One writeup of this restaurant (in a very widely-circulated free weekly that has a lot of Readers) criticized it for having a décor reminiscent of seventies-era Red Lobster. It didn’t bother me, but don’t go looking for anything vaguely resembling sleek, hip or trendy.
We started with two appetizers. Or at least we tried to. They forgot to bring the olive paté we ordered, but the feta cheese tarts (four to a plate) were a near-perfect appetizer – little chunks of cheese in a slightly bready tart shell with a piece of hard-boiled egg and some tomato – all discrete pieces set inside the tart shell, with a little vinegrette on top. It wasn’t finely chopped and mixed, which I expected. This was better. And with the large portion sizes generally, we really didn’t need the second app.
Entrées included Sailor’s Special Risotto, a somewhat thick risotto, filled with lots of little bits of virtually everything that’s alive in the Adriatic, and lightly topped with a garlic-oil sauce. It made for an interesting experience. Unlike the discrete pieces in the feta tart, you got bits of each kind of seafood in every forkful, and you couldn’t identify specific species, but instead got a rich, seafood-y flavor throughout. I can’t recall ever having a risotto (or a pasta for that matter) taking this approach, but it was an interesting alternative to what I usually see in a mixed seafood dish.

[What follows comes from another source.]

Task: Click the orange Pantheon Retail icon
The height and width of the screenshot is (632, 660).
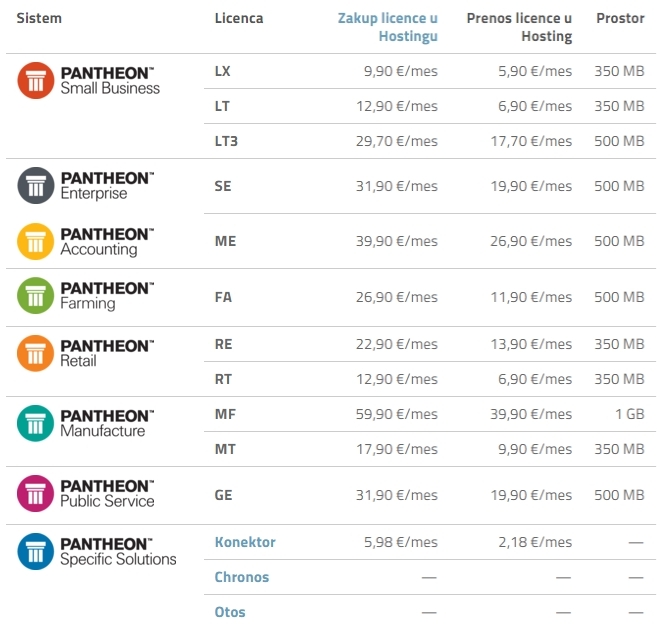Action: click(36, 353)

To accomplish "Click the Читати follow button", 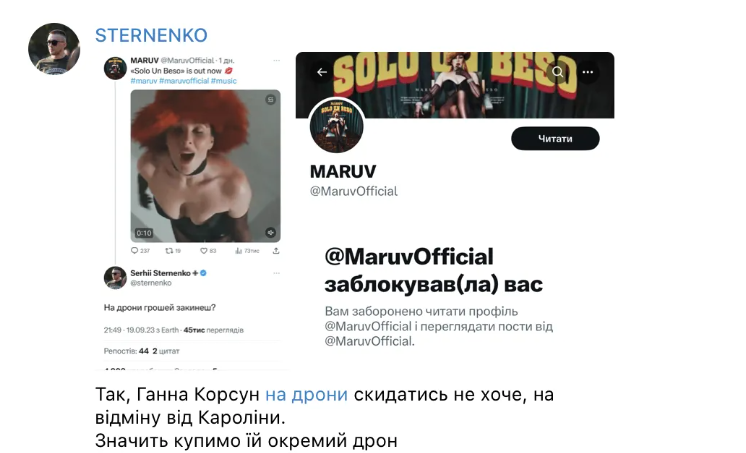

Our other entrée was sautéed octopus, an amalgam of potato and octopus pieces, formed with a ring mold – surprisingly mild/subtle flavors, but nice nonetheless.
As a side, we had Swiss Chard. They cooked the chard on the stem, yielding lush, nicely garnished leaves attached to stringy stems. Since it’s been so long since I’ve been to Split or that area, I can’t say if that’s authentic or not; when I cook chard, I take the leaves off the stem and cook them first. But I’ve never been able to garnish chard like they do at Adria Mare.
At the moment it’s BYOB, making it especially reasonable. Shared appetizer and entrée came to about $20 pp.
Overall, not great, but interesting, and for me at least, well worth the visit. I’ll probably be going back.
Adria Mare is at the corner of Broadway and Balmoral.